Dibedakan, ancaman pidana bagi pengedar atau kejahatan yang berhubungan dengan peredaran, bertanda khas yaitu mencantumkan ancaman pidana minimun dan pidana maksimum.
Sedangkan ancaman bagi penyalah guna hanya mencantumkan ancaman pidana maksimum.
Kasihan dong kalau penyalah guna diancam dengan pidana minimum seperti pengedar ?
Ya, kasihan faktanya seperti itu. Yang dirugikan bukan saja terdakwa yang kehilangan hak untuk sembuh, keluarganya kerugian secara moril dan materiil yang tidak sedikit.
Negara juga dirugikan karena menjadi kebebanan masalah seperti over kapasitas, tumbuhnya residivisme serperti Ibra sampai 4 kali keluar masuk penjara, Jenniver Dunn juga 3 kali keluar masuk penjara dan ribuan lainnya yang bisa menyebabkan lost generation.
Bagaimana kalau perkara penyalah guna tetapi didakwaannya sebagai pengedar tanpa mencantumkan dakwaan sebagai penyalah guna ?
Itu terjadi karena kekurangcermatan penerapan pasal dalam dakwaan, hal tersebut bisa karena kelalaian penyidik atau penuntut umum bisa juga karena rekayasa agar terdakwa memenuhi sarat ditahan dan dihukum penjara.
Apakah putusan hakim tetap memenuhi dakwaan jaksa dengan sesuai KUHAP ?
Tidak, karena UU narkotika mengatur ketentuan “khusus” yang bersifat mengesampingkan dakwaan jaksa berdasarkan ketentuan yang bersifat “umum”.
Ketentuan khusus tersebut adalah:
Bahwa hakim harus mengacu pada tujuan UU narkotika yaitu menjamin pengaturan upaya rehabilitasi medis dan rehabilitasi sosial bagi penyalah guna dan pecandu (pasal 4d).
Bahwa tujuan kepemilikan narkotika bagi penyalah guna adalah untuk dikonsunsi atau digunakan sendiri bukan untuk dijual (pasal 127/1).
Bahwa perkara penyalah guna narkotika adalah perkara yang jumlah kepemilikan narkotikanya terbatas untuk sehari pakai (ada batasan gramasinya berdasarkan SE MA no 4/2010).
Bahwa dalam memeriksa perkara penyalahgunaan narkotika (pasal 127/2) yang anatomi perkaranya seperti tersebut diatas, hakim wajib memperhatikan pasal 54, 55 dan pasal 103.
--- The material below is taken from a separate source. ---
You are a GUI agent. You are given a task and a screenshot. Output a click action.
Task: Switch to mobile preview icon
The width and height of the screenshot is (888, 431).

Bahwa hakim diberi kewenangan (pasal 103/1) dapat menjatuhkan dan menetapkan yang bersangkutan menjalani rehabilitasi baik terbukti maupun tidak terbukti bersalah (kewenangan bersifat wajib).
Bahwa hakim wajib memperhatikan kondisi penyalah guna, apakah tergolong korban penyalah guna atau pecandu (pasal 54).
Oleh karena itu hakim harus dengan sungguh sungguh mempertimbangkan kondisi/taraf kecanduan terdakwa sehingga wajib diperlukan adanya keterangan ahli melalui proses assesmen untuk menentukan lamanya menjalani rehabilitasi dan sebagai standar proses terapi dan rehabilitasi (SE MA no 4 tahun 2010).